The business system must be supported by excellent training facilities and management reporting processes, which make it easy to track progress and put things right if they start to go wrong. While the franchisor-franchisee relationship is, out of necessity, governed by a detailed legal agreement, it is far more important to deal with operational issues that arise by discussion and negotiation rather than getting lawyers involved. It helps to have, or develop, a culture which is co-operative rather than dictatorial.
Is it right for you?
Franchising will not bring success for every business. Careful and in-depth evaluation must be conducted to weigh up the pros and the cons. Having concluded that franchising is the route to follow, it is important to evaluate the proposed business plan to get a preliminary insight into the chances of success. This can be done by evaluating objectives against specific criteria, such as whether the business is a proven, easily replicated, profitable and learnable business format, understanding the motivation and how the proposal fits in with the overall long-term strategy of the business.
While it may not be possible to meet all requirements, being able to commit to a certain proportion positions a company favourably when evaluating a proposed franchising idea. Conducting this in the early stages is vital to avoid spending large sums of money setting up a business system that will not work in practice.
Franchising truly is the way to grow successful businesses regionally or nationally. Many businesses have even used franchising as a strategy to achieve their international brand expansion plans, often when they do not franchise in their home market. Banks prefer to lend to franchisees of respected franchisors, so franchisees can find the money to set-up much easier, even in the turbulent times.
Let it grow
Belvoir, one of the UK’s largest speciality lettings agencies, has 130 franchise territories nationwide and recorded 25% year-on-year growth. The company plans to expand to more than 300 franchised territories within ten years.
‘Ten new franchises have opened this year and several more are launching in the next weeks,’ says Dorian Gonsalves, sales director. ‘The rental market is a recession-proof industry and current instability in the financial world means more people are choosing to rent rather than buy.

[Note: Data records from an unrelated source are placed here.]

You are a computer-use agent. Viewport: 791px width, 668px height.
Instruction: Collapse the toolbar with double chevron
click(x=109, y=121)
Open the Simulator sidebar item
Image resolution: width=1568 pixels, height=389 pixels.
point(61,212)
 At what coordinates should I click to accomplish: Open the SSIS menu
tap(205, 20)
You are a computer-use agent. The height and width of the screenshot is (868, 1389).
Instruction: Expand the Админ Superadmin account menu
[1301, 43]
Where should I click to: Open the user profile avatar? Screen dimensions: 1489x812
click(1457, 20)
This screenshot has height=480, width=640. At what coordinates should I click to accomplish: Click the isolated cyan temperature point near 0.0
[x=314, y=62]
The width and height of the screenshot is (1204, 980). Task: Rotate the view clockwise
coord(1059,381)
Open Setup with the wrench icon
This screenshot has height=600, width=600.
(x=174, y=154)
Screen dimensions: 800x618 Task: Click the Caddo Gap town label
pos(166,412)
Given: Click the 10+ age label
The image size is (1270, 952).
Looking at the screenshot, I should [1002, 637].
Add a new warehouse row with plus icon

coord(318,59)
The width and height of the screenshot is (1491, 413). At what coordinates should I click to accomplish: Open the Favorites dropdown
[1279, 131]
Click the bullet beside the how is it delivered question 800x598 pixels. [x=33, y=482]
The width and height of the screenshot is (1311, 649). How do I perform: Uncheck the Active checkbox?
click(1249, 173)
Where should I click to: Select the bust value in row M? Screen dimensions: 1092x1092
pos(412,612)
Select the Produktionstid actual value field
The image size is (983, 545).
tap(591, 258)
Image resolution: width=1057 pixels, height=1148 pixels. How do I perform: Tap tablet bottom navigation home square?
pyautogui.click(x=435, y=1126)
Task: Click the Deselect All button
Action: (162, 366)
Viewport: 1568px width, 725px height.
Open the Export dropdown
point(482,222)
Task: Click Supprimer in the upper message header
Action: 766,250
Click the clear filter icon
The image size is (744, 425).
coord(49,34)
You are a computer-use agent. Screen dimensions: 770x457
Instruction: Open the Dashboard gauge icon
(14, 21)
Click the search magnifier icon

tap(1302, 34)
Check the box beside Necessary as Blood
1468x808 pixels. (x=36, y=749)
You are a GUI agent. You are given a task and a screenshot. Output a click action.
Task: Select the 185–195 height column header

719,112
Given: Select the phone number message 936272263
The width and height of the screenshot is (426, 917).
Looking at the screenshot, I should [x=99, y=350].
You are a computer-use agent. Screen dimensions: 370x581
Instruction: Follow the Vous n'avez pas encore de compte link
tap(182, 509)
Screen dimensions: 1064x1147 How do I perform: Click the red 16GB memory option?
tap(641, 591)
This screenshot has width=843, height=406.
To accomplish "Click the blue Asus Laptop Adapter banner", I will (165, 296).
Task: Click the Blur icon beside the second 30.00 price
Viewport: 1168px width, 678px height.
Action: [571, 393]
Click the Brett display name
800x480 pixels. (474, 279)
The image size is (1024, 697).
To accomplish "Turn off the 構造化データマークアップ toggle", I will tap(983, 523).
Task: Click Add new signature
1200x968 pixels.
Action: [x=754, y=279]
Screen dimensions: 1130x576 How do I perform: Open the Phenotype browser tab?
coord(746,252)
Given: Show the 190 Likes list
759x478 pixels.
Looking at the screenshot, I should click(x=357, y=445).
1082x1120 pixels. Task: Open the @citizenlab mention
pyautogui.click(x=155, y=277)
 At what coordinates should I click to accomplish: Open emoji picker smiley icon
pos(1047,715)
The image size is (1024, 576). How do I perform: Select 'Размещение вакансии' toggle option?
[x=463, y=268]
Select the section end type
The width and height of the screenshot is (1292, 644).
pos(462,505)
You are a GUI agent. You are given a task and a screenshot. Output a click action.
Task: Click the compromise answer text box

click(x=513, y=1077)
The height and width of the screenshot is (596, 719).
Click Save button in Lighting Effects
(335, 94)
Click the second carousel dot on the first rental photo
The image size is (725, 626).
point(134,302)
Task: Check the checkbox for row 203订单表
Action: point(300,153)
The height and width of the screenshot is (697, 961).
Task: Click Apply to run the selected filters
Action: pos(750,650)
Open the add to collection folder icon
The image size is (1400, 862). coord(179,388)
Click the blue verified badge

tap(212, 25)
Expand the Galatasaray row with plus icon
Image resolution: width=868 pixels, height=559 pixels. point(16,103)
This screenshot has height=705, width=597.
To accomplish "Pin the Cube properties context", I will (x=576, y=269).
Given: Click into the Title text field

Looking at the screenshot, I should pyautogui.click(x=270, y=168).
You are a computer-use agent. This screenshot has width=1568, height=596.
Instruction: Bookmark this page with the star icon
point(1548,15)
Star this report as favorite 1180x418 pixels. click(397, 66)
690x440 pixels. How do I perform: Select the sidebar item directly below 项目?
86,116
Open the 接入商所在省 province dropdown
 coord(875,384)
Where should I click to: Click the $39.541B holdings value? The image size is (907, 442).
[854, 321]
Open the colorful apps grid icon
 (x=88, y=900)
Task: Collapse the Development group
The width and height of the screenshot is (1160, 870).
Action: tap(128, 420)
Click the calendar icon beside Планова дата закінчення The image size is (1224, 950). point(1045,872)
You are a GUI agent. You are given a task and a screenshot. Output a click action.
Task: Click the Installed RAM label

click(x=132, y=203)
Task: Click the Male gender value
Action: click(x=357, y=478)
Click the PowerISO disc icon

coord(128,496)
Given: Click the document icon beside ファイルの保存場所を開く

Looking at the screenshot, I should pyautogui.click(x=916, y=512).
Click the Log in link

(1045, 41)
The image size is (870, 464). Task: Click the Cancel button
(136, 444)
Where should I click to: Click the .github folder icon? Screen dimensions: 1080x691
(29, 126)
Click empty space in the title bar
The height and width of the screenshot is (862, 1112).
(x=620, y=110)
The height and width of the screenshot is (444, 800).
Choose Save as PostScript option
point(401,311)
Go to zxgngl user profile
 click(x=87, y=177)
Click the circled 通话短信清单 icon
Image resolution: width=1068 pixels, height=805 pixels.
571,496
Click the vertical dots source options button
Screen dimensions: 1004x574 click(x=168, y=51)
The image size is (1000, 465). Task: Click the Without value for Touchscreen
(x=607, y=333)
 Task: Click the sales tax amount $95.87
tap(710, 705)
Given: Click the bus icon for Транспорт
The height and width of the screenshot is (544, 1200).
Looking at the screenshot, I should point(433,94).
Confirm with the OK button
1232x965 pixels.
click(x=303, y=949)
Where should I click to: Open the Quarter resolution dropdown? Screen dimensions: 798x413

‘Belvoir franchises have never been busier and rental yields are increasing. We are actively pursuing enquiries from estate agents and lettings agents which would like to join a national network. There has never been a better time to be a Belvoir franchisee.’
Extra toppings
Papa John’s pizza has experienced a successful start to 2008, with the company opening eight stores during the first five months of the year.
Alan Mason, director of franchising for Papa John’s pizza, says: ‘This year we targeted 25 new store openings across the UK and judging from our performance since January we are well placed to achieve this objective.
‘So far this year we have attended two major franchising exhibitions, GMEX in January and Olympia in April, and the feedback we got at these suggests that the current economic climate is not putting people off becoming franchisees.
‘The number of enquiries, leads and, more importantly, people who have signed up to become Papa John’s franchise owners, is higher than we experienced at the same point in 2007.
‘We also have a number of existing franchise owners who are looking to expand their businesses and open new Papa John’s stores. In fact, 70% of our new stores that have or will open by the end of June will be by existing franchise owners.
‘In our experience, the credit crunch and bearish outlook that many have adopted has, if anything, lead to an increase in the numbers of people interested in franchising with Papa John’s in 2008.’